Have a Plan A and a Plan B.

You know your bottom line. You know what you need, as opposed to what you want. You have a Plan A – an ideal way you want the negotiations to go. Now come up with a very good Plan B. When you put all your eggs in one basket (or all your hope on this one deal), it weakens your position. Be open-minded, especially at the outset of the negotiation process. For example, if you want to make a deal to supply widgets, seek out more than one potential buyer. If you want to make a deal for widget parts, seek out multiple bids. Having a good alternative (or two) in your back-pocket gives you power, flexibility and peace of mind as the negotiations pick up steam.

Practice.

Review your pitch (your opening salvo) with a trusted colleague, or even a friend or your spouse—someone who understands what is at stake in the negotiations and can role-play the back-and-forth with you.

DURING NEGOTIATIONS

Demonstrate that you take the negotiations seriously.

Dress appropriately (business casual or more formal, as needed). Be on time or, even better, be early.

Project confidence.

You’re not a trained negotiator. So what? You know your business; you’ve done your homework. Take confidence in your preparation, and set an assertive, but positive, tone from the outset.

Look to collaborate, rather than to compete.

Negotiation does not have to be about “besting” the other party. Often, a better tactic is to approach the negotiations with an eye toward building a business relationship (or nurturing an existing relationship), rather than closing this one deal. One way to begin building a business relationship during negotiations is to share something about your business values. Are you a family-owned business? How did you get started in the business and why? What motivates you when you come to work every day? Ask the same questions of your negotiation counterpart, and see if you can find common ground or a common purpose.

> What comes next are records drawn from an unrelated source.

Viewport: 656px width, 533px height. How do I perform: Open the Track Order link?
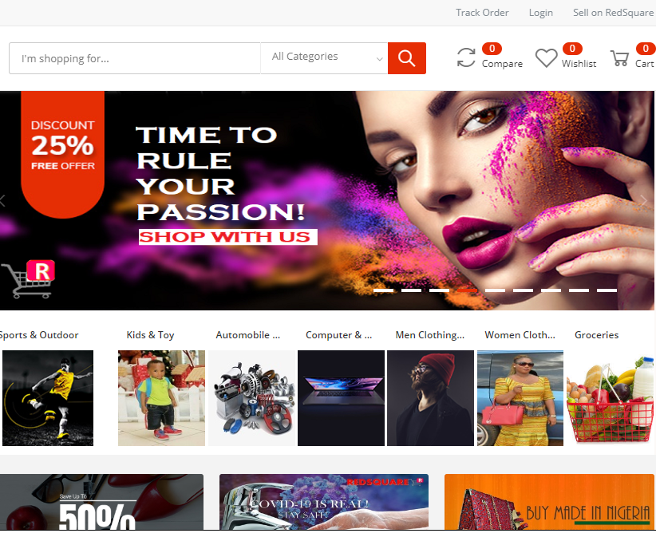coord(482,13)
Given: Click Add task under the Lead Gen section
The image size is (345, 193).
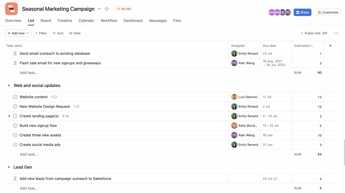Looking at the screenshot, I should (x=29, y=188).
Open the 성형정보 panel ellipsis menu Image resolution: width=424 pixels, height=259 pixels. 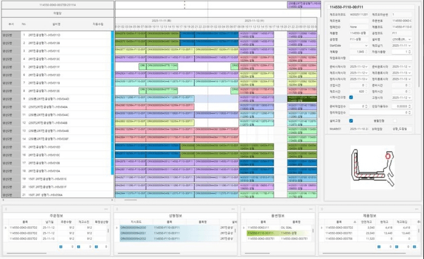click(233, 209)
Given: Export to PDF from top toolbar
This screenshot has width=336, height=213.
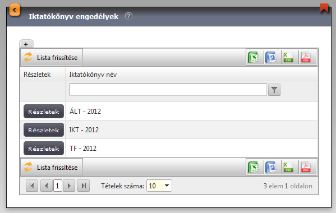Looking at the screenshot, I should 306,57.
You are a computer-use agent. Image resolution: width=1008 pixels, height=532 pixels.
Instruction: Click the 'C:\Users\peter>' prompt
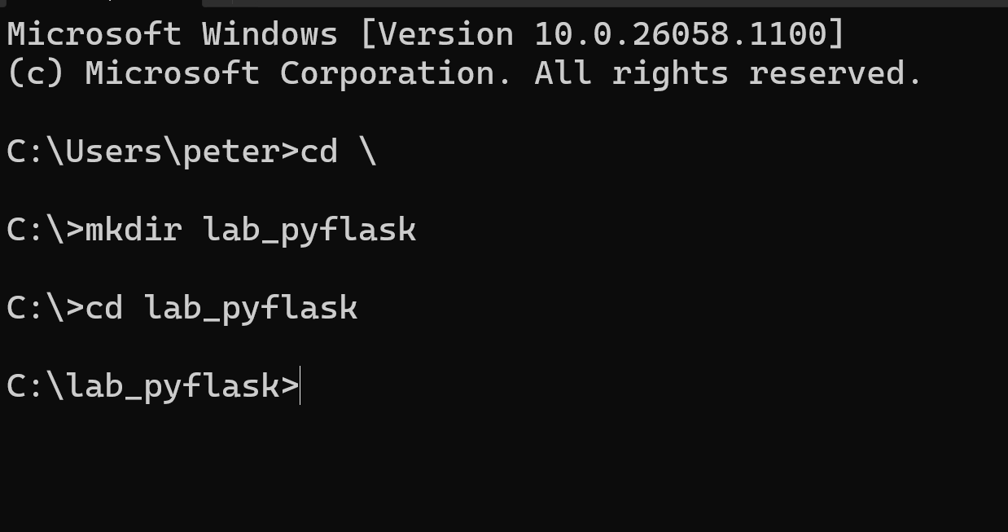tap(153, 152)
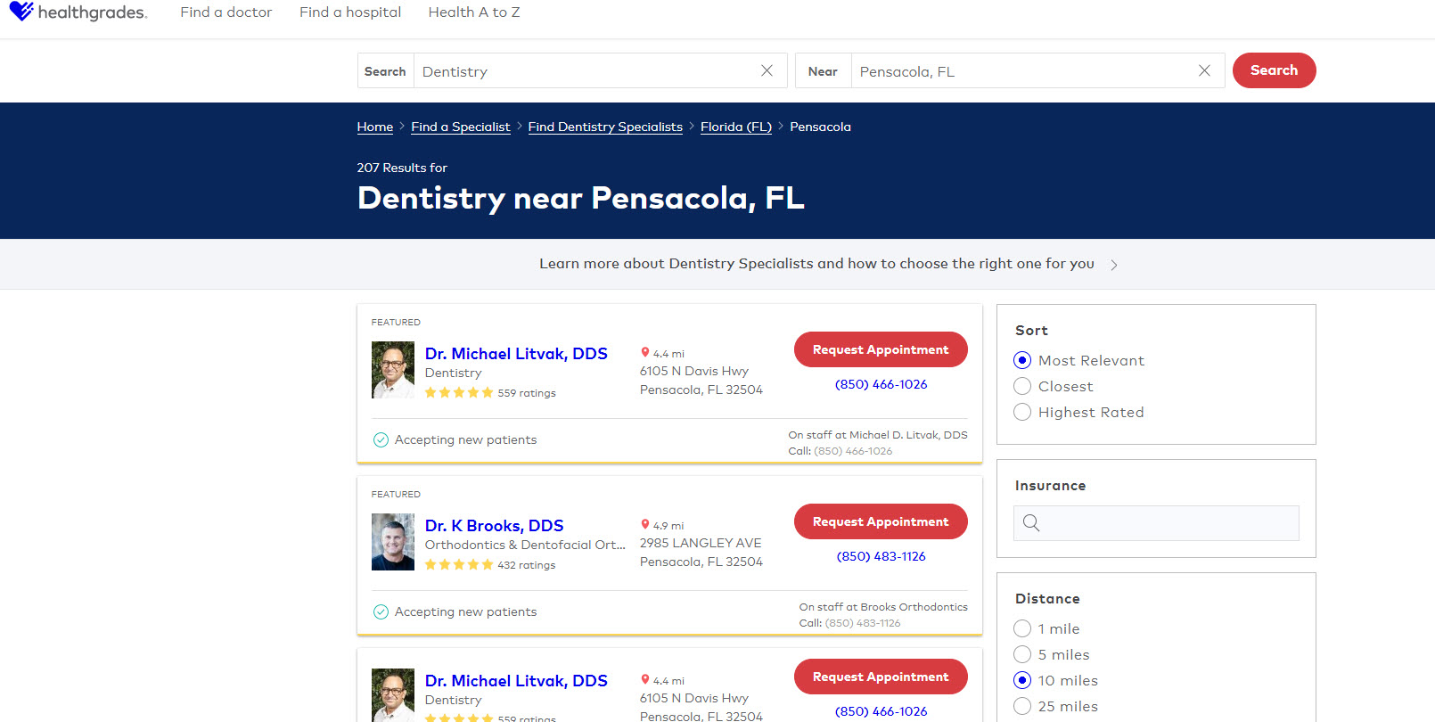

Listen more than you talk.

One of the most important tools in negotiating is listening. You cannot respond appropriately and move the negotiations forward if you are thinking about your next move, rather than listening to your counterpart. What questions is he or she asking? This will signal what is really important to him or her. Pay attention to non-verbal cues as well — body language and posture, tone of voice, eye contact (or lack thereof).

Think twice before you play hardball.

If you employ a scorched earth, my-way-is-the-only-way approach, you are likely to be met with defensiveness, at best, or an equally hard-line position from your negotiating counterpart. You might make a deal, but you are unlikely to build a long-lasting, productive business relationship.

Don’t be afraid to take a break.

If talks reach an impasse, take a break. Come back to the negotiations with fresh eyes. Caution: Don’t let too much time pass. If the deal has momentum, you want to build on that. As time passes, enthusiasm for the deal may wane, and you may find that you cannot revive the stalled negotiations.

Don’t accept their first offer.

The first offer on the table always includes some wiggle room, with the expectation that you will negotiate – i.e., that both sides will give a little and you will meet somewhere near the middle.

Don’t negotiate with yourself.

If you make an offer, don’t make another “move” until the other party responds, specifically, with a counteroffer. Consider these two examples:

The wrong way:

You: We will sell you these widgets for $10/lb.

Counterpart: No. That’s too high. I know that’s higher than some of your competitors. We will never pay you $10/lb.

You: Our price is higher because we use higher quality materials than our competitors, but if that is too high for you, we could go a little lower. How about $9/lb.?

The right way:

You: We will sell you these widgets for $10/lb.

Counterpart: No. That’s too high. I know that’s higher than some of your

competitors. We will never pay you $10/lb.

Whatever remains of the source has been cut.